O episódio aconteceu na segunda-feira (2) no CMEI Mundo Encantado, localizado no bairro Majorca. Segundo relatos da família, o pequeno Breno teria encostado em uma parede de uma sala modular da unidade, que estaria com temperatura muito elevada.
O contato com a superfície teria provocado bolhas nas palmas das mãos e nas pontas dos dedos da criança, caracterizando queimaduras consideradas graves.
Após o incidente, o pai foi chamado pela unidade e levou o filho imediatamente para atendimento médico na UPA. Devido à gravidade das lesões, o médico responsável acionou a Polícia Militar, que registrou um boletim de ocorrência.
Nas redes sociais, a avó do menino, Adriana Silva, publicou um desabafo emocionado relatando a dor da família. Segundo ela, além do sofrimento causado pelas queimaduras, o que mais machuca é a falta de contato ou visita de representantes da creche ou da prefeitura após o acidente.

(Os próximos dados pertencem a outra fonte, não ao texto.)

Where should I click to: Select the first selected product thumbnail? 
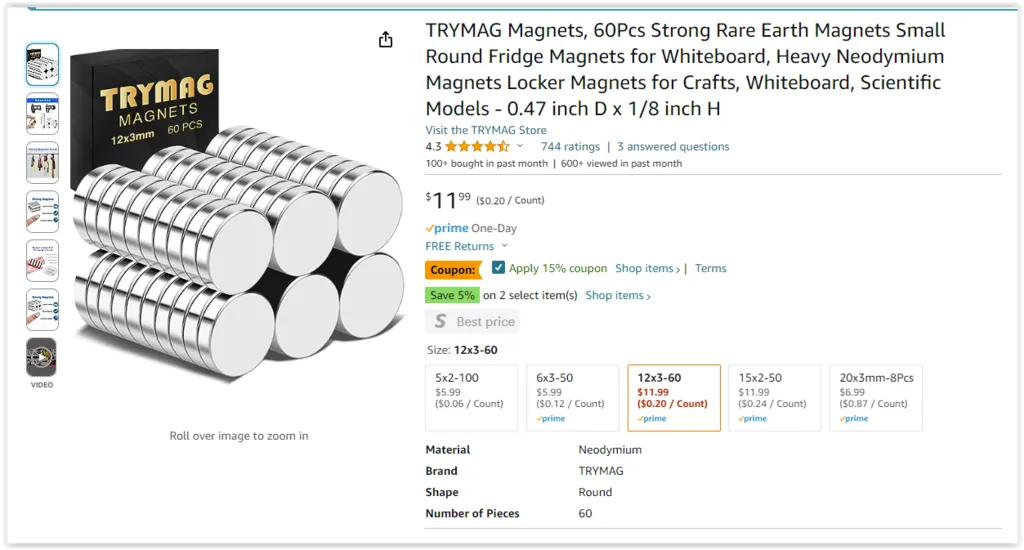[42, 65]
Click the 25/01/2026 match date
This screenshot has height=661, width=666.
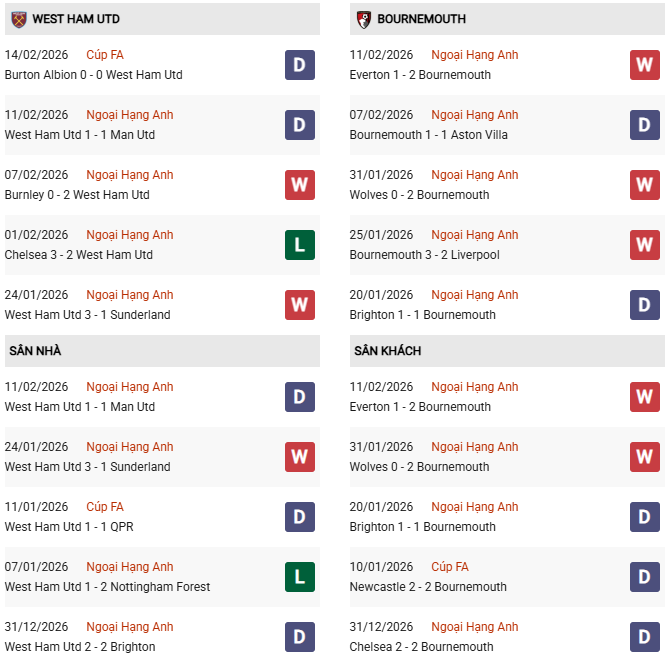point(381,235)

De acordo com informações da rede municipal, salas modulares como a utilizada na unidade são adotadas há cerca de cinco anos em diversas escolas do município, sem registros anteriores de situações semelhantes.
A Secretaria de Educação, por meio da secretária Adriane Guimarães, informou que está em diálogo com o pai da criança e que pretende realizar uma visita presencial à família nesta quinta-feira (5).

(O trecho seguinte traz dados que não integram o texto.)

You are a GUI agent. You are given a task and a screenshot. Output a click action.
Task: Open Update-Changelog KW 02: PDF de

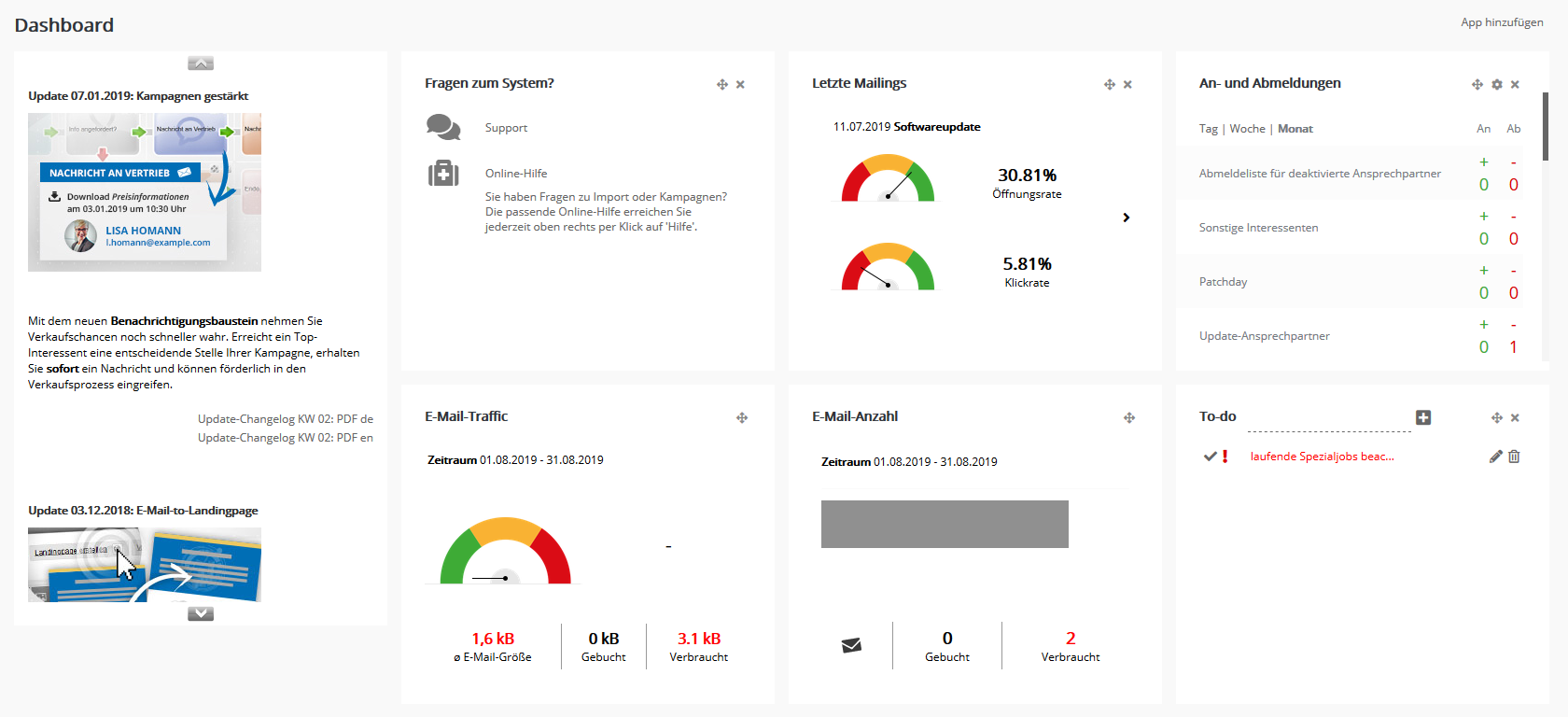(x=285, y=419)
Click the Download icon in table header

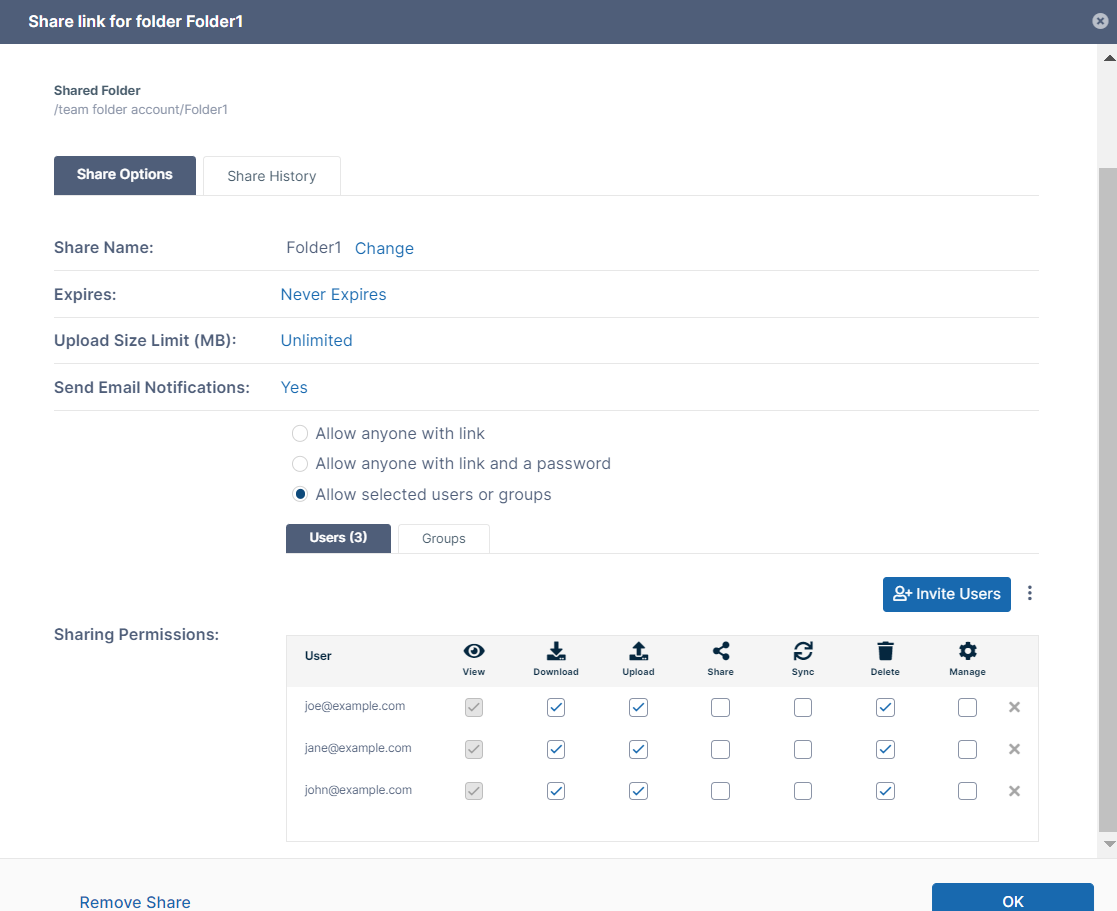click(556, 652)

A pasta também comunicou que o fabricante das estruturas modulares foi acionado para verificar o que poderia ter causado o superaquecimento da parede.
A Polícia Civil confirmou que tomou conhecimento da ocorrência e realiza diligências para esclarecer o caso e apurar se houve responsabilidade de alguém no incidente. A ocorrência foi registrada inicialmente como lesão corporal culposa.
Em nota, a Prefeitura afirmou que está realizando testes técnicos no local e que uma conclusão definitiva sobre o caso deverá ocorrer após o andamento das investigações e a finalização do inquérito. O município também declarou solidariedade à família da criança.
A empresa responsável pela instalação das salas modulares deverá ser formalmente notificada para apresentar um parecer técnico atualizado sobre o material e as condições da estrutura.